息が詰まりそうな晩餐会は終わりダイニングルームを後にするとスパーダはヴァリエールの三姉妹達と別れていた。

その際にはエレオノールから明日の朝食の席にも同伴するよう言いつけられた。

とはいえ、あの分では恐らくその朝食とやらも無言の会となってしまうのは想像に難くない。ルイズはせっかくの家族水入らずの時間を過ごせるというのに、それを楽しんでいる様子はなかった。

(家族の団欒とは思えんな)

だが、部外者であるスパーダがそのことについて口を出す必要はなかったが。

自分に宛がわれた部屋に戻ってきたスパーダはソファーに腰を下ろし、背を預けて寛いでいた。さすがに名門ラ・ヴァリエール公爵家の城だけあって貴族用の客室であっても優雅な佇まいである。

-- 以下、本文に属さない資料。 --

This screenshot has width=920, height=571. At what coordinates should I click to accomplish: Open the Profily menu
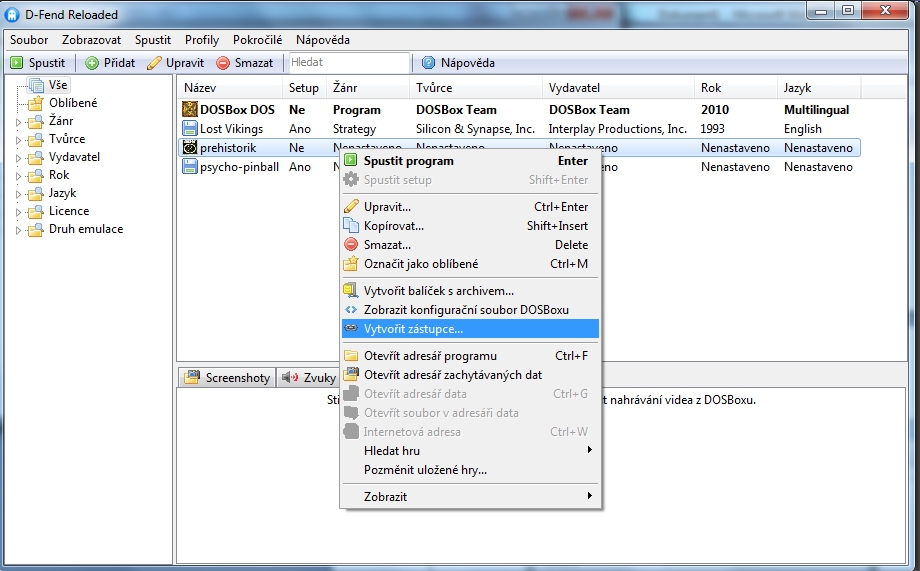[x=201, y=40]
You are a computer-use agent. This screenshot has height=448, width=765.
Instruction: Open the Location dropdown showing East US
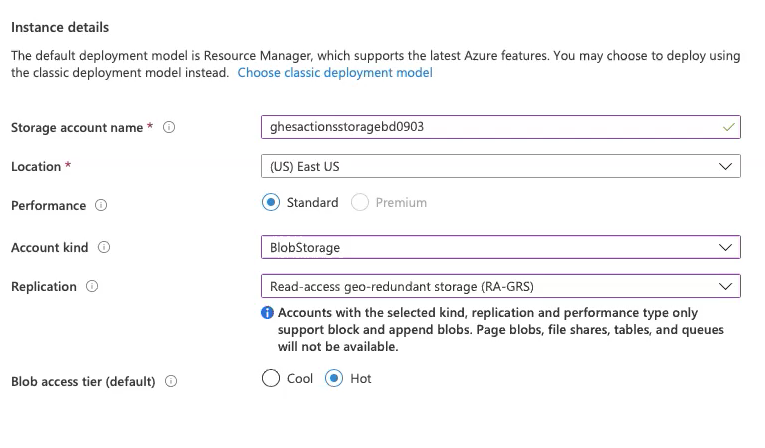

魔法学院のルイズの寮部屋とは大違いである。まるで高級のホテルのようであった。

「何だ」

少し寛いでいると部屋の扉がノックされ、スパーダはそのまま受け応えをした。

「お食事をお持ち致しました。スパーダ殿」

部屋に入ってきたのはメイドだった。料理の皿が乗ったトレーを手に運んでくると、それを部屋にあるティーテーブルへと置いてスパーダに一礼をして退室していく。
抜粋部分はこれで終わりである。